# Buying Travel Trailer



## DL Rupper (Jan 24, 2016)

I'm an old timer from back in the day, but my son is looking for a travel trailer to go camping in the Western States. I told him to stay away from Forest River Manufactured RVs. Is that still good advice? I know 6-8 years ago they were really bad. They looked good, but fell apart. Any advice?


----------



## C Nash (Jan 31, 2016)

WOW The Dodge man has showded back up.  Good to see you here DL.  Really missed you.  I have been gone from here for awhile got lost LOL.  FR still has a bad rep but not from me.  I really think if it has been well taken care of its ok if son is looking used.  Hollis bought a new top end FR and loves it.  Dont be a stranger miss you


----------



## DL Rupper (Feb 1, 2016)

——

» **Exercise**: In the travel trailer thread above, which manufacturer did DL Rupper tell his son to stay away from?

» **Dataset excerpt**:

——

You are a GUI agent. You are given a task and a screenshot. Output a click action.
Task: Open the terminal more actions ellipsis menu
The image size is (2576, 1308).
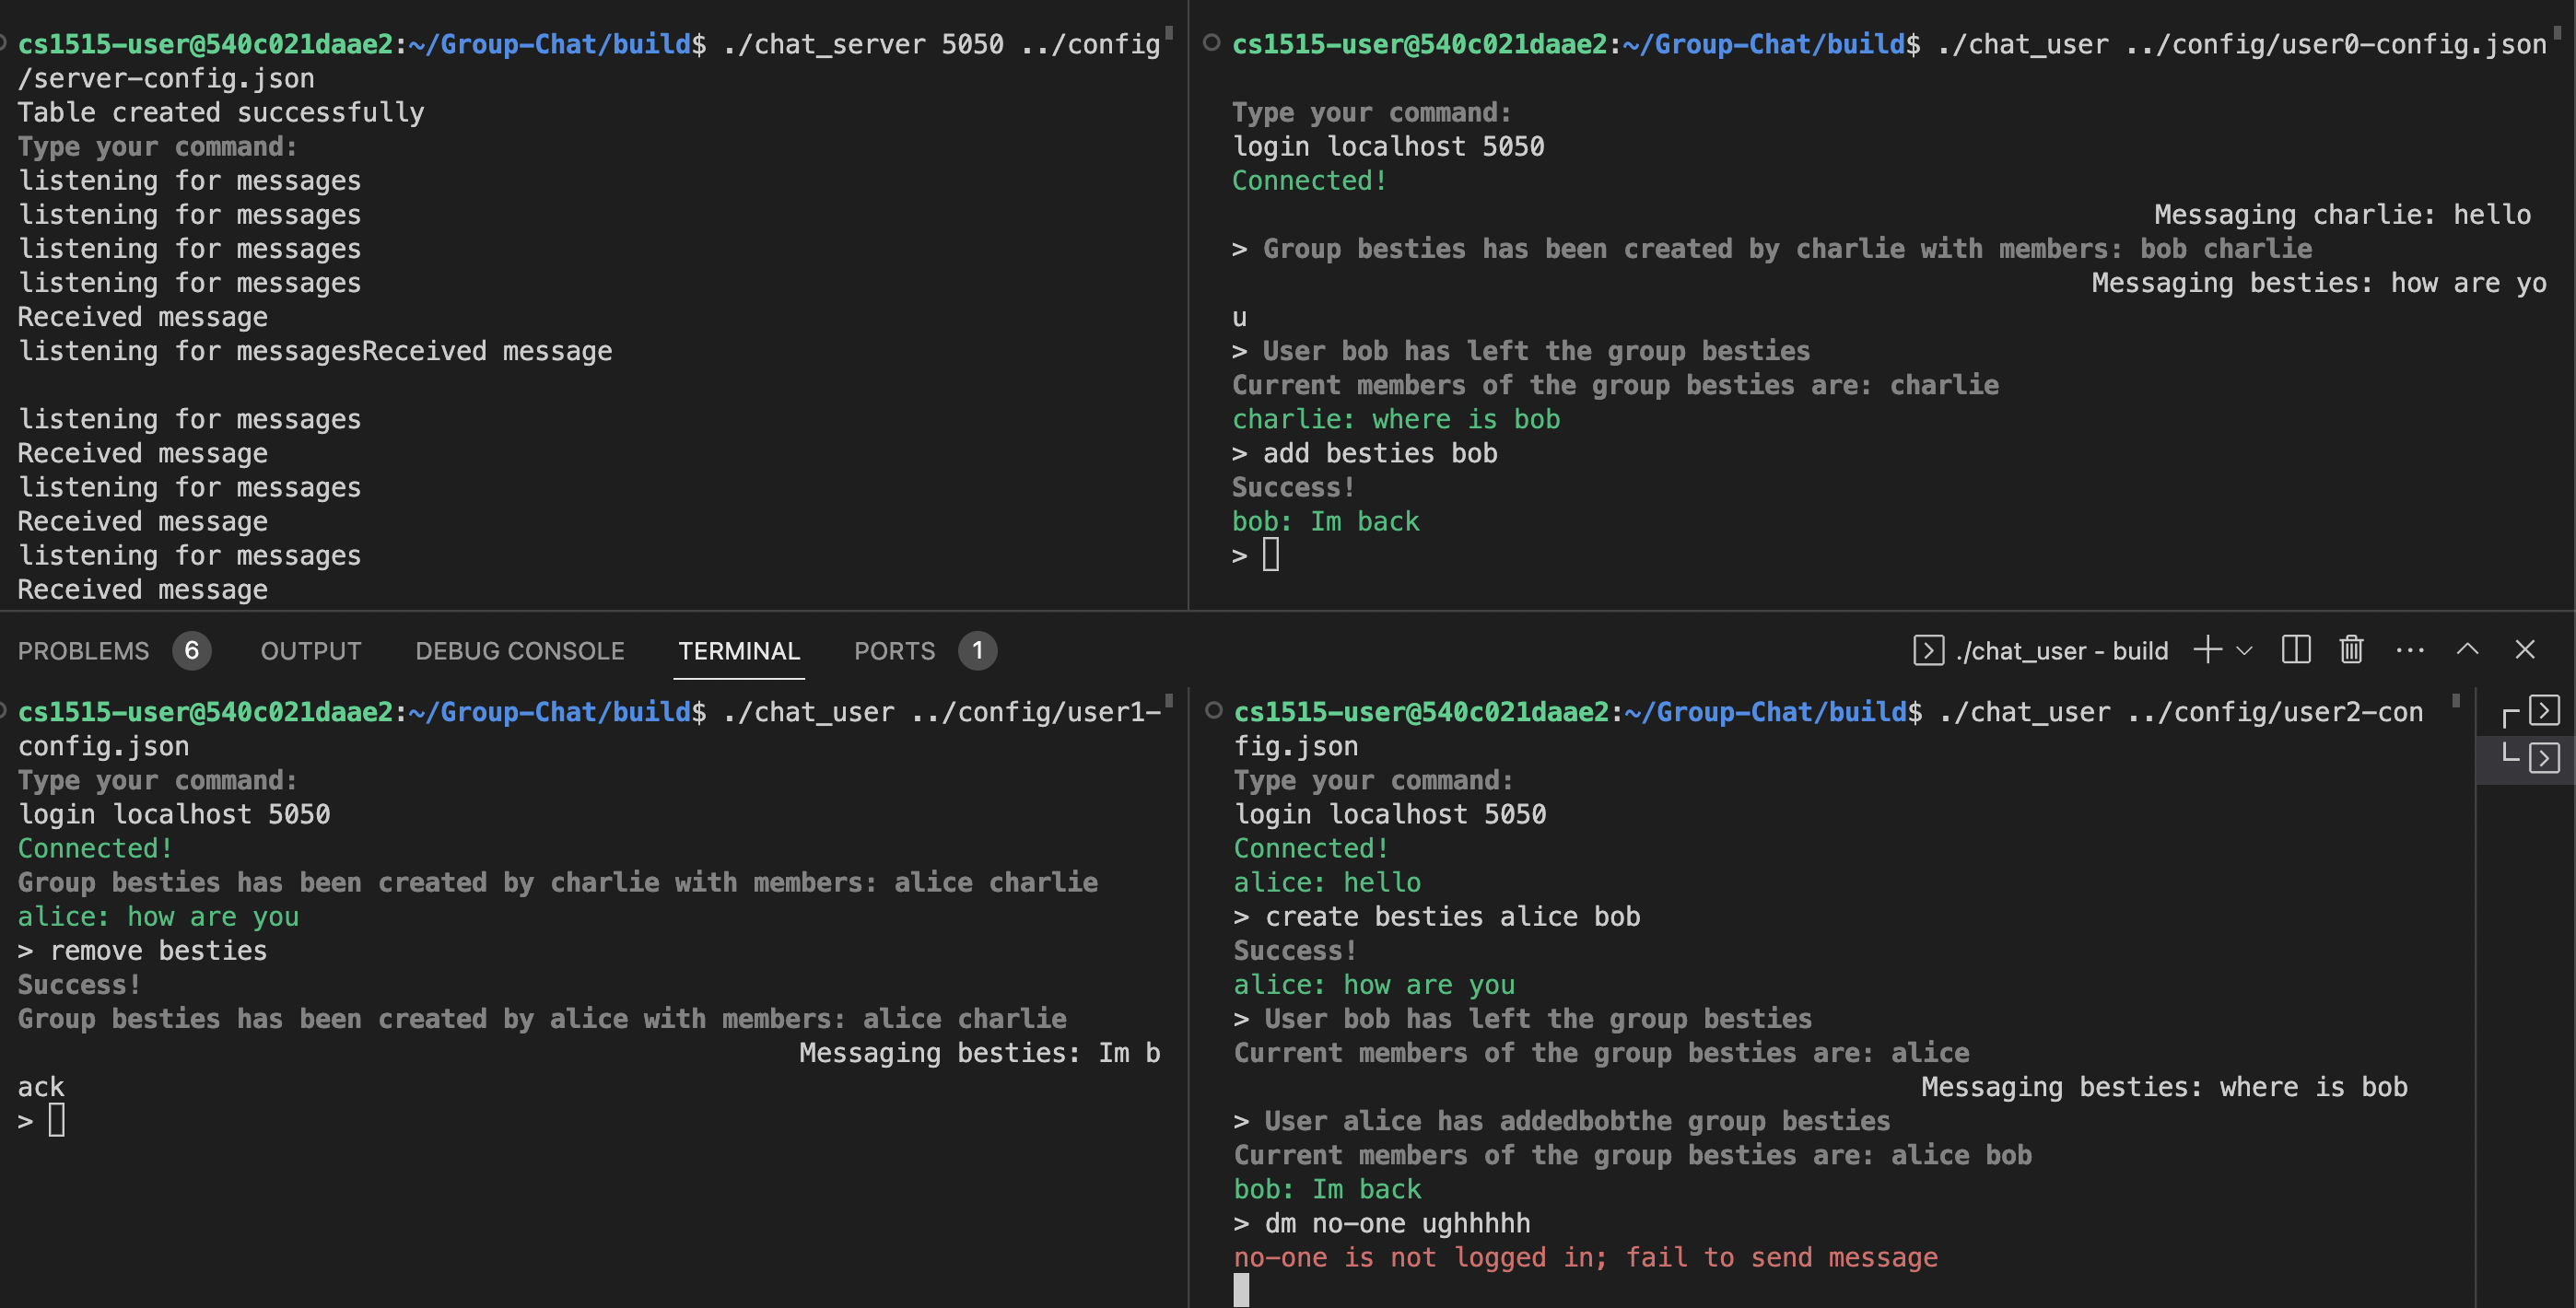2410,650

——

» **Result**: Forest River